Short term prediction of demand for ride hailing services: A deep learning approach

• URL: http://arxiv.org/abs/2212.03956v1
• Date: Wed, 7 Dec 2022 21:08:03 GMT
• Title: Short term prediction of demand for ride hailing services: A deep learning approach
• Authors: Long Chen, Piyushimita (Vonu) Thakuriah, Konstantinos Ampountolas
• Abstract summary: This paper proposes UberNet, a deep learning Convolutional Neural Network for short-term prediction of demand for ride-hailing services. By comparing the performance of UberNet with several other approaches, we show that the prediction quality of the model is highly competitive.

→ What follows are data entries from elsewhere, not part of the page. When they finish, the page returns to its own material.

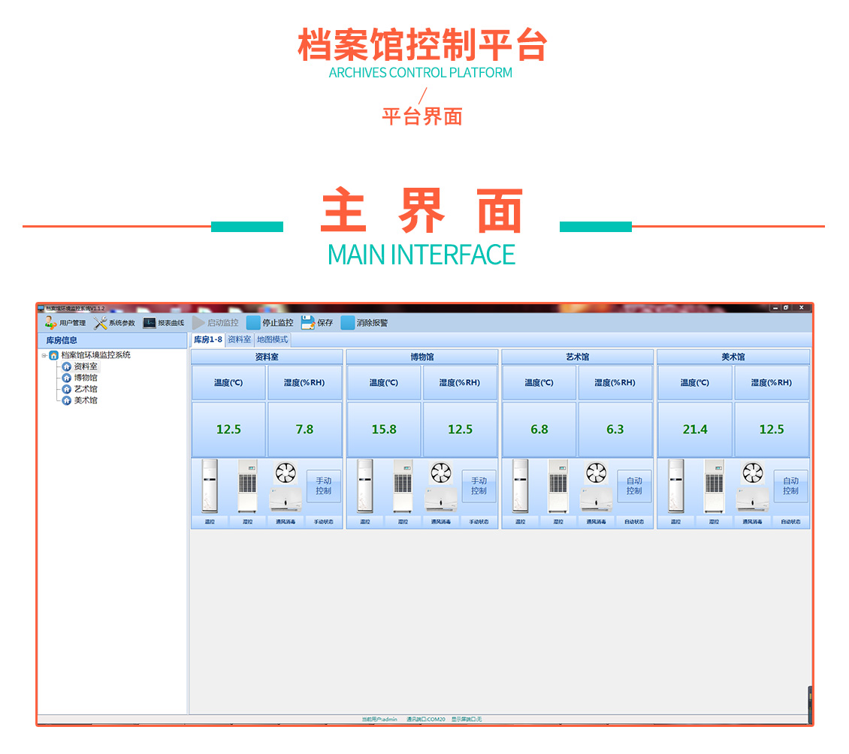Toggle 自动控制 mode in 美术馆 panel
The height and width of the screenshot is (754, 849).
click(x=790, y=486)
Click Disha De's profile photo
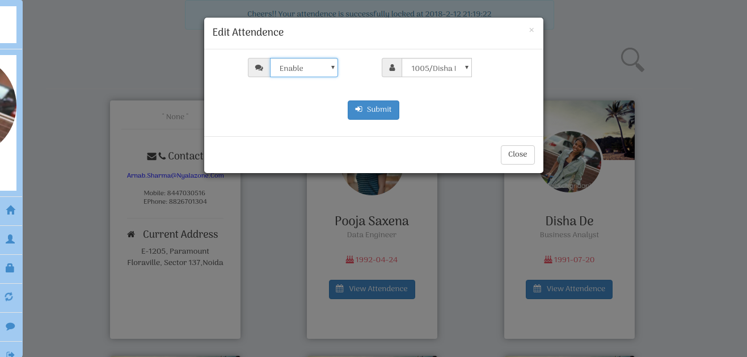This screenshot has width=747, height=357. 571,162
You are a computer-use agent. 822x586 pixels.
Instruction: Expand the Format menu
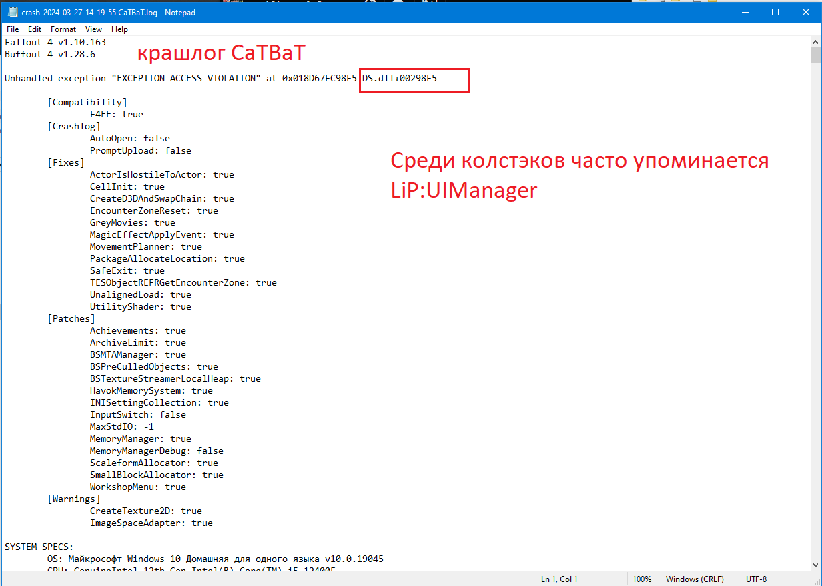[x=63, y=29]
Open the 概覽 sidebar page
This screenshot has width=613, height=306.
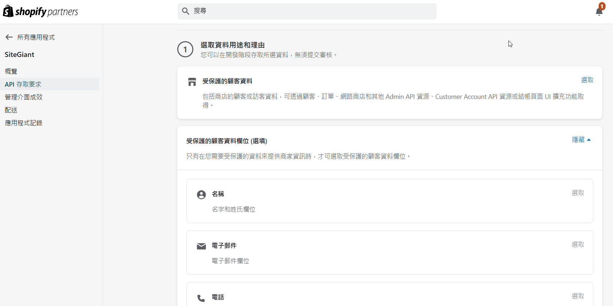[11, 71]
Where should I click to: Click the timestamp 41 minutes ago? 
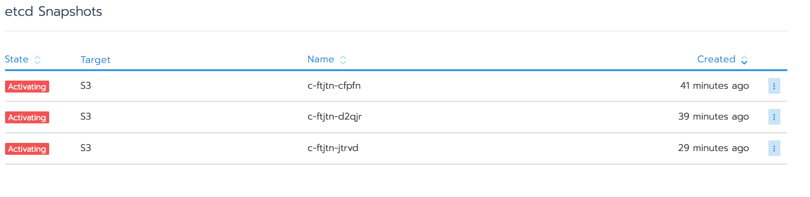click(714, 86)
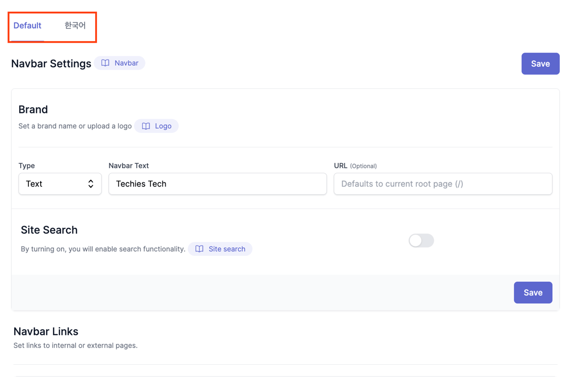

This suggests that Ubernet is more naturally suited to including complex motivators in making real-time passenger demand predictions for ride-hailing services.
• Score: 8.61268901380738
• License: http://creativecommons.org/licenses/by/4.0/
• Abstract: As ride-hailing services become increasingly popular, being able to accurately predict demand for such services can help operators efficiently allocate drivers to customers, and reduce idle time, improve congestion, and enhance the passenger experience. This paper proposes UberNet, a deep learning Convolutional Neural Network for short-term prediction of demand for ride-hailing services. UberNet empploys a multivariate framework that utilises a number of temporal and spatial features that have been found in the literature to explain demand for ride-hailing services. The proposed model includes two sub-networks that aim to encode the source series of various features and decode the predicting series, respectively. To assess the performance and effectiveness of UberNet, we use 9 months of Uber pickup data in 2014 and 28 spatial and temporal features from New York City. By comparing the performance of UberNet with several other approaches, we show that the prediction quality of the model is highly competitive. Further, Ubernet's prediction performance is better when using economic, social and built environment features. This suggests that Ubernet is more naturally suited to including complex motivators in making real-time passenger demand predictions for ride-hailing services.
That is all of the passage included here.